To produce oil from the oil sands, usually you need steam. The way most companies make steam is they have a pipe through which they put water, and then they heat the outside of the pipe to make the water steam inside the pipe. As it turns out, if you put spiralled lines inside the pipe and you spiral the water, it heats much more evenly. This uses less water and up to 6% less energy, which of course would be up to 6% less in GHGs emitted. This is not a huge technological breakthrough. It has been used in other areas, such as the rifling inside the barrel of a gun, but it is the type of thing that our engineers think about every day.
I have two more examples, Mr. Chair. One is the water technology development centre. This is a $160-million dedicated facility that we are building to test technology. What we are finding is that even if we have good ideas about how to test technology, our testing infrastructure has to keep up with the demand. There is enough motivation among these companies for the infrastructure not to be a bottleneck to progress that we are developing a dedicated, fit-for-purpose water technology development centre.
The last example is an eye-in-the-sky satellite. There is a Montreal company called GHGSat, which is about to launch a satellite that could dramatically increase the resolution of monitoring greenhouse gas emissions.
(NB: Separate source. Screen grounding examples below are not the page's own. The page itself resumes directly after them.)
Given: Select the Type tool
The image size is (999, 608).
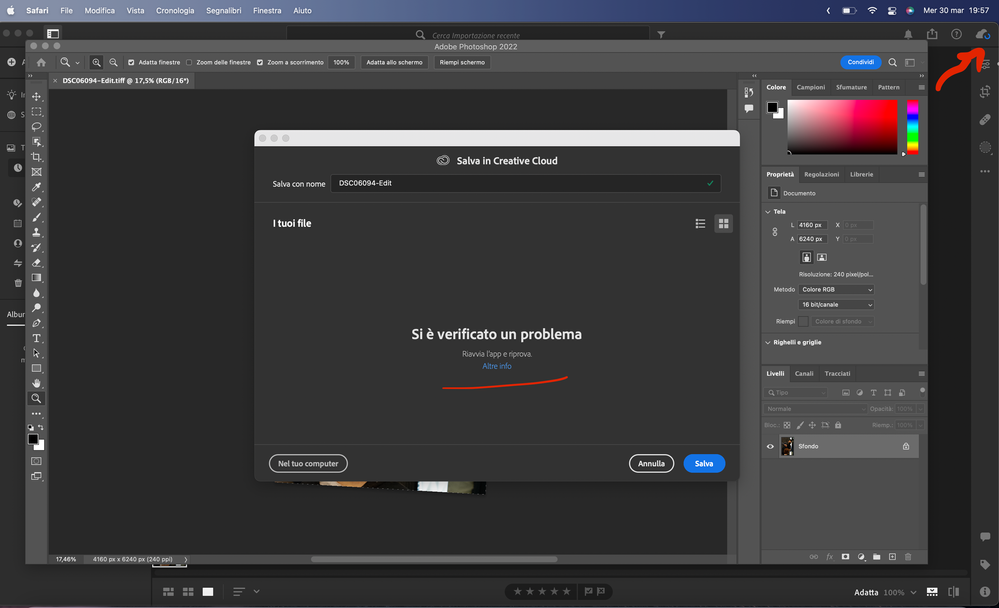Looking at the screenshot, I should click(x=36, y=337).
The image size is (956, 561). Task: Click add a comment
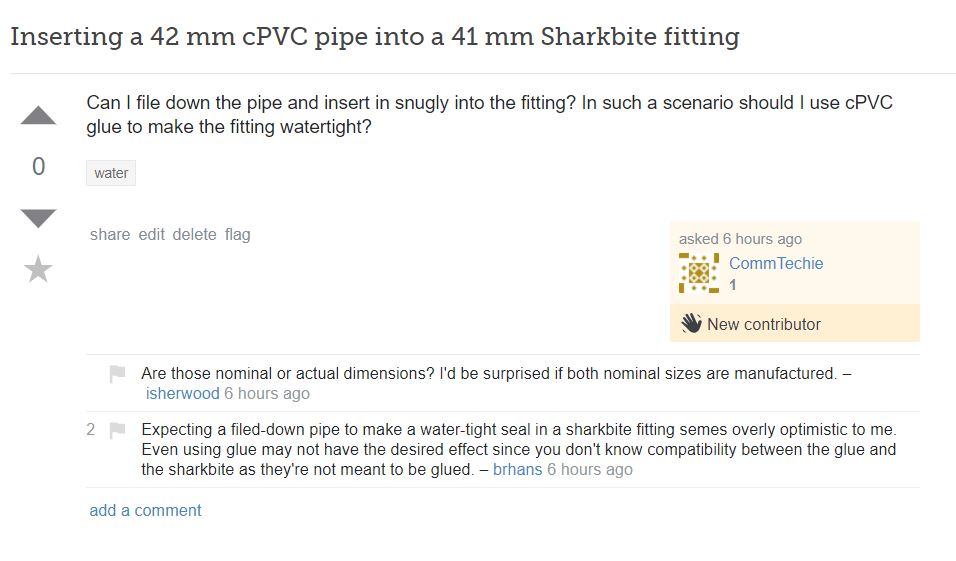(145, 510)
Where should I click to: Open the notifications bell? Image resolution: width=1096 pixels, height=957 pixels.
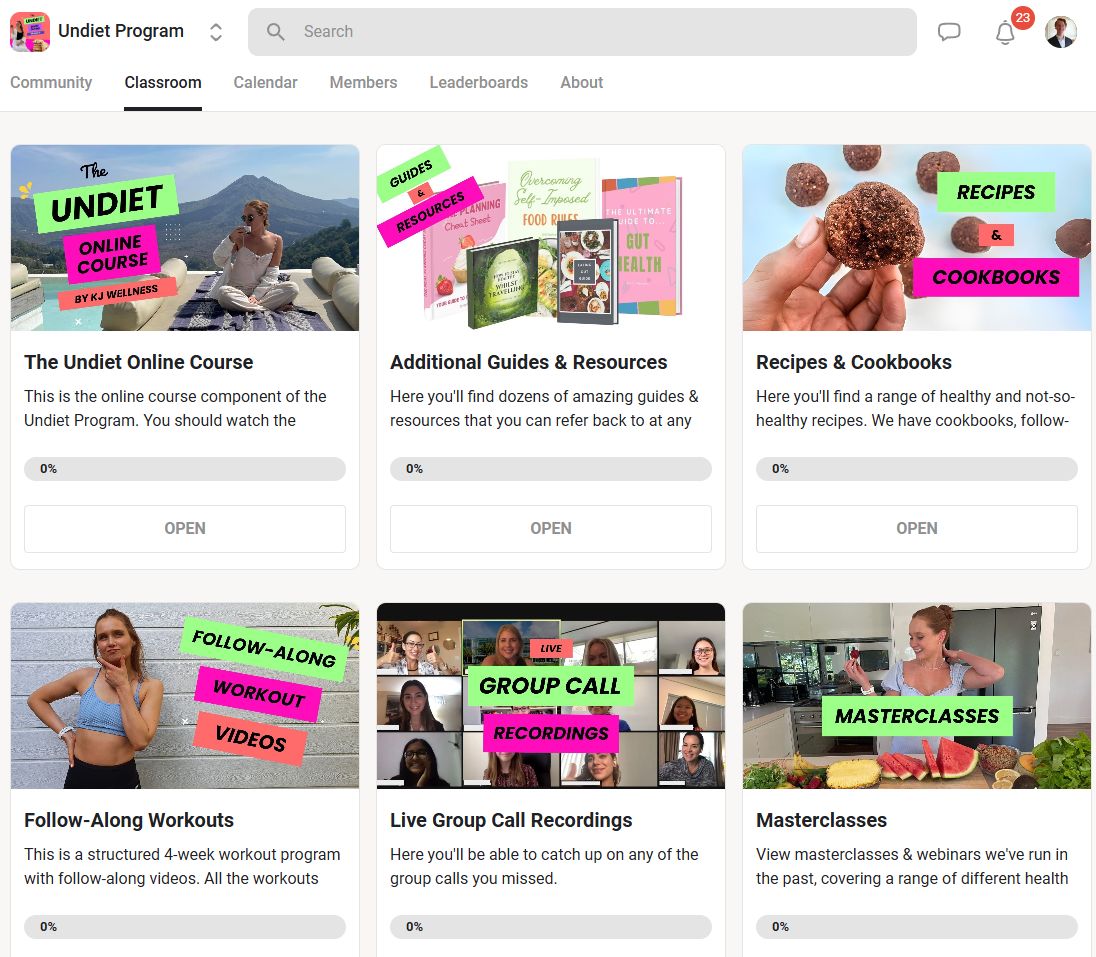[x=1005, y=32]
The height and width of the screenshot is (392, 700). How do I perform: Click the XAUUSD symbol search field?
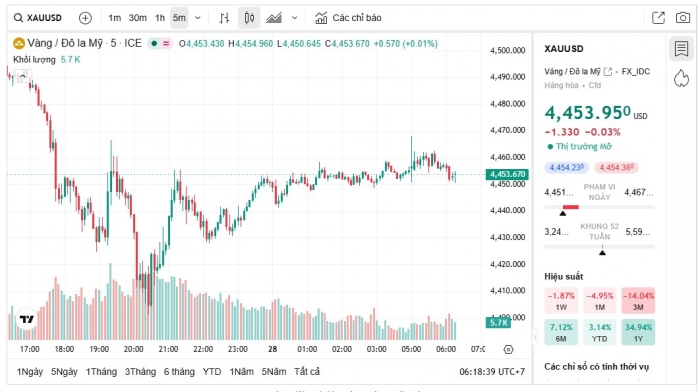[x=38, y=18]
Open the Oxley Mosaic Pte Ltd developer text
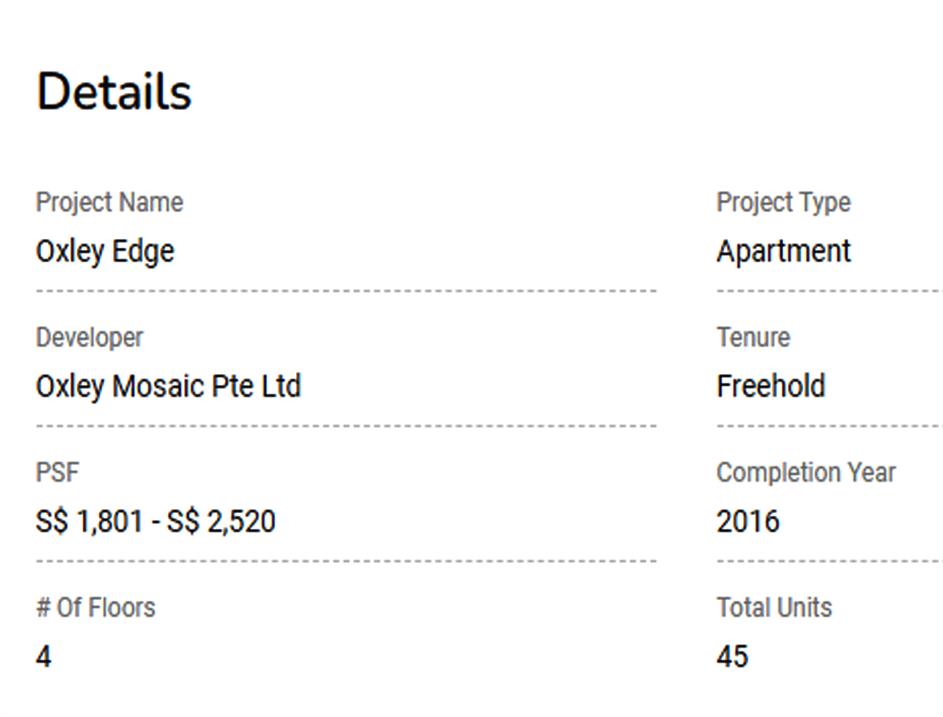The height and width of the screenshot is (717, 943). (x=168, y=386)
Several of our companies are teaming up with this Montreal company in order to improve the information collection in the Canadian oil sands.
Mr. Chair, my last slide is a sum-up of results to date of COSIA. We were launched about four years ago. We have completed and populated a planning framework. We have 104 written articulations of priority needs that we and our 39 associate members are distributing around the globe to key partners to accelerate the development of solutions. The total number of active projects in our portfolio right now is 252, with a $480-million price tag. The number of technologies actually shared is 819, which cost about $1.3 billion to develop. Those technologies are now being implemented, and the actual environmental impacts are being realized, such as, for example, our 36% decrease in freshwater use intensity.
We have developed an associate member program, now with 39 associate members, to increase our leverage and reach literally around the world. We have associate members from Israel and the U.K., and our hub members reach every continent.
We have been actually quite quiet since we were launched. We really felt that we needed substance in delivery before we started to talk about COSIA. We feel that that's there now, so 2016 is a year when we will be speaking a little more to key partners and key opinion leaders about what we are doing.
My last point is about our E-TAP, where not just associate members can plug into COSIA, but anyone—including anyone on this committee—who has a good environmental innovation idea. You can propose it to these oil sands companies for direct and immediate follow-up. Of course, as always, third party intellectual property is protected. These companies are willing to test third party technologies. We are not asking third parties to share. That is not the way the world works. Third party intellectual property is completely protected.
That is my presentation, Mr. Chair. I would be happy to answer questions to the best of my ability.